I leave Matt where he belongs, rolling in the dirt. I hobble to my motorcycle. When I swing my leg over the seat, something catches against the inside of my leather pants. Pain ripples up my leg. But I keep going. I start the engine. Close my hand around the clutch. Change gears and pull back the throttle and get the fuck away from this farm.

I don’t know where to go.

I just follow my instinct and ride.





OATH


Fionn



I’m rounding the corner for home, walking briskly after my evening run. It’ll be the perfect night to sit on the porch with the glass of Weller bourbon I’ve definitely earned, not just from this run but from the unholy combination of Fran Richard’s ingrown toenail and Harold McEnroe’s massive boil that I had to deal with at the clinic today. My little house is within sight when an alert comes through on my watch.

Motion detected at front door.

“Fucking Barbara,” I hiss as I pivot on my heel and retrace my path into town. I pull up my phone to open the video doorbell app. “I know it’s you, you fucking crazy—”

I stop dead in my tracks. It’s … it’s definitely not Barbara at the office.

There’s a woman I don’t recognize on the camera. Dark hair. Leather jacket. I can’t make out distinct features of her face before she looks away down the street. But she’s unsteady on her feet. Probably drunk. Maybe someone who’s come into town for the circus and had too much fun at the beer garden down the road from the fairgrounds. I consider pressing the button to speak to her, and though my thumb hovers over the circle, I don’t touch it.

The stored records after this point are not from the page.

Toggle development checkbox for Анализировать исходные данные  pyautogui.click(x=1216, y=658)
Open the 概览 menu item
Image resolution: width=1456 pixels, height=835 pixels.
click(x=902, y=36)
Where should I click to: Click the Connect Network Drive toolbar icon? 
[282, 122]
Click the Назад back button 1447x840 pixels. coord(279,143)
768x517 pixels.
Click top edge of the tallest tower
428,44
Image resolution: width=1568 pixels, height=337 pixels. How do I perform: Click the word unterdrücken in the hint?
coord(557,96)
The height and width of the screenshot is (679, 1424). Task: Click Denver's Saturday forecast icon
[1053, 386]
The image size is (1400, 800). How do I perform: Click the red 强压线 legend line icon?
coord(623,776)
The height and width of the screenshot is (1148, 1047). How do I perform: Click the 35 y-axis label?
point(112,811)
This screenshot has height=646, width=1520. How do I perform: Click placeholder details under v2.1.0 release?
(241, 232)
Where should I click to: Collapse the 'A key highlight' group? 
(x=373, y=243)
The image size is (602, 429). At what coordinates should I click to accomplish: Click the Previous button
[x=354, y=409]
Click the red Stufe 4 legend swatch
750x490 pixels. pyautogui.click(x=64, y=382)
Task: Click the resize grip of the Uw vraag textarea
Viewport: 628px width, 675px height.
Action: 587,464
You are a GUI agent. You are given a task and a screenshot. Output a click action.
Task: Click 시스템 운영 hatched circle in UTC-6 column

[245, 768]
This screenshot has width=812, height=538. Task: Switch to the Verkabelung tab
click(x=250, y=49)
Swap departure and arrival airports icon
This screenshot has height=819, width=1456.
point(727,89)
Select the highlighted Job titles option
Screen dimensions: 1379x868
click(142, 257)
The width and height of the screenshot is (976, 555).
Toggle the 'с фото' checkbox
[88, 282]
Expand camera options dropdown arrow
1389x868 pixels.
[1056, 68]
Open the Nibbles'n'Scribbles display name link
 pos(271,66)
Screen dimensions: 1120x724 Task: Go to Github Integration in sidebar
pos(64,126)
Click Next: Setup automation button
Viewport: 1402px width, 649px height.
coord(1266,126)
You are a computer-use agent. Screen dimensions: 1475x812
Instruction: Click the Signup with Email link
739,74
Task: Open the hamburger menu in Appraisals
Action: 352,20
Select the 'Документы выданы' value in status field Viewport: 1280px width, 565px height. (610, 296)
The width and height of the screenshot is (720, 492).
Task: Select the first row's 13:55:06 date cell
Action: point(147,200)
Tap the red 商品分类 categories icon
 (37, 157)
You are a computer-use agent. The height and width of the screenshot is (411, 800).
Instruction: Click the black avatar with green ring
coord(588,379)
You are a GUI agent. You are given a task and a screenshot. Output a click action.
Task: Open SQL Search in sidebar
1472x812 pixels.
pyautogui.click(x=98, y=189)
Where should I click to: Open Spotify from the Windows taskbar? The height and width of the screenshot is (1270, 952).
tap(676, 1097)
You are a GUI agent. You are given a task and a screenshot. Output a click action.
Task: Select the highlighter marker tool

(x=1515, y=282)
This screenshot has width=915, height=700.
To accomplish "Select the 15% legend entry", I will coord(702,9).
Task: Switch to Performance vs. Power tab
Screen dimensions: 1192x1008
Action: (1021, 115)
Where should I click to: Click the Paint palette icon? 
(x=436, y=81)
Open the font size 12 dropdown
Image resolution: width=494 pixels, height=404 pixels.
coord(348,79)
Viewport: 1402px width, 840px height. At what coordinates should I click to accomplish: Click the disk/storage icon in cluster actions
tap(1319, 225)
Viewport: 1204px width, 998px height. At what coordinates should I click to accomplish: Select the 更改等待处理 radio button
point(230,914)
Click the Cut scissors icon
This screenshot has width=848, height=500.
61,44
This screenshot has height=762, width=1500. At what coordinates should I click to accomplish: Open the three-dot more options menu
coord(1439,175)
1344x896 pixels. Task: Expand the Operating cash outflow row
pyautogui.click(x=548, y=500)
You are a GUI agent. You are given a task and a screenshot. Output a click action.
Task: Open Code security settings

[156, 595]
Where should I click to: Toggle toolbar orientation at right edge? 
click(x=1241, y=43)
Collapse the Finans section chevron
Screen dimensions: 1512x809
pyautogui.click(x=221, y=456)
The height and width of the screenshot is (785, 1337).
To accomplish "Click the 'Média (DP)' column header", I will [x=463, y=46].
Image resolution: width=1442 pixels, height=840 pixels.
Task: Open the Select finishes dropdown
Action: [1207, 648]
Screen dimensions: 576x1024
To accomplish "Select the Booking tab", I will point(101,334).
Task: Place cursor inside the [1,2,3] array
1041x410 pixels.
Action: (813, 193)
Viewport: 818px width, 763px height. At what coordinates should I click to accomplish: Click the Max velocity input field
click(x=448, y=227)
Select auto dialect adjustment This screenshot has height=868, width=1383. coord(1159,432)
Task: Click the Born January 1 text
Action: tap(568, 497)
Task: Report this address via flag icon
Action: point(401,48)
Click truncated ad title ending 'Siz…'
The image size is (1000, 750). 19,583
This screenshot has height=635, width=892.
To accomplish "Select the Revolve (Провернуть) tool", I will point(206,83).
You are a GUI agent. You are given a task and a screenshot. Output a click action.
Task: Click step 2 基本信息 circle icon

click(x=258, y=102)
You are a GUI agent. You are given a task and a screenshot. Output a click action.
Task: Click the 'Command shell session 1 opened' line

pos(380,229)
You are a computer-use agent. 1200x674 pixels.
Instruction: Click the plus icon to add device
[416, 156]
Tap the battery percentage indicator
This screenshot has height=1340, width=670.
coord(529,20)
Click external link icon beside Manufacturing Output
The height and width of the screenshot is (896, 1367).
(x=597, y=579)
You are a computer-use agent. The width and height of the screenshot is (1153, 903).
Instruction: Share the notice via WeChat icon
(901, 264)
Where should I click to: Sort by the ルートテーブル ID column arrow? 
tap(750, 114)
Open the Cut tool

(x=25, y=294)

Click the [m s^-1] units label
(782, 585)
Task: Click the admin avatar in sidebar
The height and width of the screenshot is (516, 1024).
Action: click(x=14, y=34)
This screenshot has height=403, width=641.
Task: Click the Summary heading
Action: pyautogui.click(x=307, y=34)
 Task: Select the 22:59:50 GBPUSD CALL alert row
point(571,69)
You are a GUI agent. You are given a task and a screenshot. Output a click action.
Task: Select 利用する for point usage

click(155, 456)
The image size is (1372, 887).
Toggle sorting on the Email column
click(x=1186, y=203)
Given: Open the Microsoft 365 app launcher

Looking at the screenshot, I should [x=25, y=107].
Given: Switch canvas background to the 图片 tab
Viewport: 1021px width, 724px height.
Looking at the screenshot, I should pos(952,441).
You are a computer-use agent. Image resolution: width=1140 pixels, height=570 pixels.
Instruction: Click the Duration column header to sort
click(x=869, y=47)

Maybe I should set the alarm I hardly ever use now, thanks to Barbara triggering it one too many times in the middle of the night. I should call the police, I think as I start walking, staring at my screen. But I don’t do that either.




Not even when she somehow manages to open the locked door.

“Shit.”

I pocket my phone and run.

I do the math in my head as I sprint in the direction of the clinic. I’ve just finished a long run and can’t push much faster than a 5:30-minutes-per-mile pace, so I’ll be there in seven minutes and nine seconds. I’m sure I’ll make it to the office in less time than that if I push as hard as I can.

But it feels like an hour. My lungs burn. My heart riots. I slow to a walk as I round the last corner and a wave of nausea rolls in my stomach.